Pues bien, poco de esto nos ha traído el nonagésimo aniversario de Octubre. Por el contrario, el lector informado se topa con la reactualización de todos los motivos de la propaganda de los sublevados, hasta un punto en el que puede hablarse de una auténtica involución respecto de los debates no ya de la época de Moa, sino de los años ochenta y noventa. El análisis histórico ha sido sustituido por especulaciones sobre cómo percibían los dirigentes y militantes de izquierdas el contexto político y social de 1934, en especial de sus supuestas angustias y temores sobre la inminente fascistización de España, que parecían anunciar, como las trompetas del apocalipsis, una variopinta muestra de sucesos en Alemania, Austria, Francia y ahora hasta Grecia.
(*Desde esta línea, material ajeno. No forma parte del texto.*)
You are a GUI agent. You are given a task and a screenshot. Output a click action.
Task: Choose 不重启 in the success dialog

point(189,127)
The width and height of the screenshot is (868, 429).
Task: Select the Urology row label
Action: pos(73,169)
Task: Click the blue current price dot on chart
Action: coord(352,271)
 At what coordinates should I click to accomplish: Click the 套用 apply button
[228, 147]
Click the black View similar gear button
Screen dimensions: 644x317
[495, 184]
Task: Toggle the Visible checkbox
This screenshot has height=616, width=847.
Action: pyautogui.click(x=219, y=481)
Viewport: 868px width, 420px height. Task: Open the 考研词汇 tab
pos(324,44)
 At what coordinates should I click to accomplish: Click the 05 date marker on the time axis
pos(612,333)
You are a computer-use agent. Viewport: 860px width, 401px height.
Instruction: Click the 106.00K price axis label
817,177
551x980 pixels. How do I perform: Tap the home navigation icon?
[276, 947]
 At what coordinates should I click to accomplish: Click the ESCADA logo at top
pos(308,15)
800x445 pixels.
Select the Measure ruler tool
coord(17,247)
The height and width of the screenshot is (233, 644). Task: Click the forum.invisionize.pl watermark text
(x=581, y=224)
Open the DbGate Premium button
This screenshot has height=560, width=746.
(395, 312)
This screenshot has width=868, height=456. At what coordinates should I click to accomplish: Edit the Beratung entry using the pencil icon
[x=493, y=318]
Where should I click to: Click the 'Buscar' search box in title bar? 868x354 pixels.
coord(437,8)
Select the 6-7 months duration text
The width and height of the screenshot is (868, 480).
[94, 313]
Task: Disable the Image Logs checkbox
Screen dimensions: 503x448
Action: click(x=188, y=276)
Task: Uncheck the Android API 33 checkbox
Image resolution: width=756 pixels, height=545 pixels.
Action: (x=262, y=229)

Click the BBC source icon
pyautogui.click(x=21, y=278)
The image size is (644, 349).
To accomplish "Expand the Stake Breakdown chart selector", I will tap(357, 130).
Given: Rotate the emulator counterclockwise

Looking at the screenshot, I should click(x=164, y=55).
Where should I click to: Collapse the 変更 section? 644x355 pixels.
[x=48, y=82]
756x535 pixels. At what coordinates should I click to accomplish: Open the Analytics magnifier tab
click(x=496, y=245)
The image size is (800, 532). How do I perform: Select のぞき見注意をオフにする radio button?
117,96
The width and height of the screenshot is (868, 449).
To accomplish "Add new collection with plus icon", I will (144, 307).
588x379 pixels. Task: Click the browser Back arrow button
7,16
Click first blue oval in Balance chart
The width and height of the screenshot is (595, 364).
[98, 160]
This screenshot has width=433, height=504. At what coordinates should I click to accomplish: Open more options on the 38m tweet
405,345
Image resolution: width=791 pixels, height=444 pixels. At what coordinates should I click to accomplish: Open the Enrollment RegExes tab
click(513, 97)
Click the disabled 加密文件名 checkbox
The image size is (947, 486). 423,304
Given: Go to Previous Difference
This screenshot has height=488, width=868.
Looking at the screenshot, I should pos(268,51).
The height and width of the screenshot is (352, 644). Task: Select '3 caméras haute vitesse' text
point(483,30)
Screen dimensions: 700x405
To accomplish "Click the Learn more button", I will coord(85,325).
Existe una distancia sideral entre la importancia que se concede a esos acontecimientos extranjeros para explicar la insurrección «defensiva» o «preventiva» de las izquierdas españolas, y el nulo esfuerzo de establecer una comparación con España, para evaluar hasta qué punto se estaban reproduciendo aquí esos fenómenos que anunciaban la instauración de una dictadura de derechas.

Por el contrario, se hurtan los hechos para sustituirlos por cábalas sobre pretendidas culturas y mentalidades, con conclusiones como que la insurrección de Octubre en realidad no podía ser una verdadera insurrección porque los insurrectos carecían de cultura insurreccional. Como colofón, aparecen estados de la cuestión que, en lugar de explicar las coincidencias básicas y los temas sujetos a debate historiográfico, se limitan a endosar una catarata de calificativos ideológicos con afán intimidatorio a autores bien diferentes, pero que coinciden en no otorgar categoría historiográfica a las autojustificaciones fabricadas a posteriori por quienes promovieron la insurrección. Aparecen caracterizados como: «neofranquistas», «revisionistas», «neorrevisionistas», «atrabiliarios», «publicistas metidos a historiadores», con libros «delirantes» de «sesgadas afirmaciones» y de un «anticomunismo visceral».

En concreto, el «neorrevisionista» sería aquel que incidiría en el carácter revolucionario y, por tanto, antirrepublicano y antidemocrático de «Octubre»; que resaltaría los propósitos y caracteres de guerra civil que buscaron infundir sus promotores; que negaría la existencia de una amenaza fascista inminente contra la República o de propósitos autoritarios más o menos inmediatos por parte de los católicos de la CEDA; o que cuestionaría que la sublevación fuera, no una iniciativa de los dirigentes del PSOE o de ERC, sino una demanda terminante impuesta a estos por sus cuadros y su militancia de base, indignados con un supuesto empeoramiento de sus condiciones de trabajo y vida, y con la pretendida derogación o inaplicación de las «reformas» del primer bienio. El «neorrevisionismo» también se atribuiría a los que rechazan que la radicalización de los dirigentes de izquierdas fuera meramente retórica y, por tanto, a los que niegan que los planes insurreccionales fueran sólo una añagaza para coaccionar el ánimo del presidente de la República con el fin de que no autorizara la entrada de la CEDA en el Gobierno.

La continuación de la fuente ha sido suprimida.